Furthermore, you can get a behaviour where the full plastic moment is generated, but as rotation occurs then an element buckles (rather than squashes). As the hinge rotates, the moment the section carries drops dramatically (just like a classic strut buckling - once it has buckled the axial load drops compared to the load that caused it to buckle). In this case you don't get a long flat plateau on your moment/rotation curve, you get a buckling type behaviour and the moment plummets past the peak.
Thus, you get the classes of section described, illustrated in your reference at figure 4.
A slender section doesn't even get to first yield - you get a local buckling (typically of the flanges) before the section even gets to yield. When the flanges buckle they can't take any more compressive force, so you get a hinge-ish behaviour, there's a localised rotation.
A semi-compact section can carry enough moment that some part of it has started to yield before the flanges buckle, but then they do buckle before you get to the whole cross-section at yield stress.
Compact and plastic sections both achieve the full plastic moment, and differ in the post-yield behaviour. If you had a square or circular solid cross section with nothing to buckle you can generate the plastic hinge and then just keep bending it, getting vey high concentrated rotations (i.e. hinge-like) without any reduction in the moment carried. However, quite a few sections that can generate the full plastic moment can't actually sustain that moment with significant rotation - when they start rotating the outstands actually buckle. Then the moment carried drops dramatically. So you can achieve the plastic moment, but you don't achieve an actual plastic hinge.
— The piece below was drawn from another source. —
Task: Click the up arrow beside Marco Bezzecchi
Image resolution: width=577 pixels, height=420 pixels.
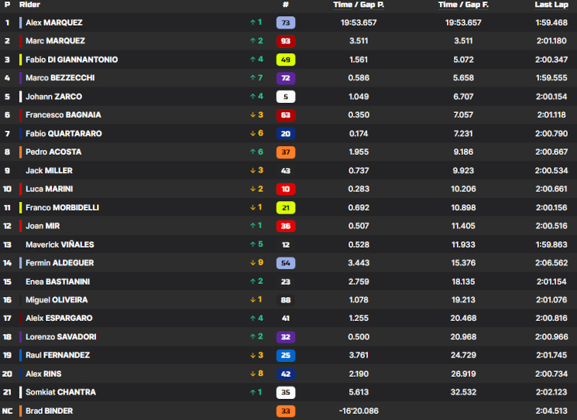Action: coord(252,78)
Note that the current UK (and Europe) codes - EC3 (aka EN1993) has classes 1 to 4. Class 1 can form a plastic hinge, class 2 can generate the plastic moment but not a hinge - local buckling prevents the hinge, class 3 gets to yield moment but cannot get to plastic moment, and class 4 doesn't even get to yield stress at any point in the section before some part of it buckles - i.e. the same classification, just different labels.
Possibly (arguably) figure 4 could be thought of as rotation per unit length (i.e. some function of curvature), but these behaviours occur over a finite length of beam (a buckle, for example, needs some length). To be rigorous, the graph is probably the rotation (i.e. change in angle) of an elemental but finite length of beam with a constant moment along the whole length of that element, thus giving rise to a finite rotation across the element. It's not curvature, because that breaks down at a plastic hinge.
Mathematically, the graph (and discussion) is probably conflating (and muddling) delta-theta/delta-position with d-theta/d-position (something that engineers are somewhat prone to do, causing mathematicians to shake their heads and tut).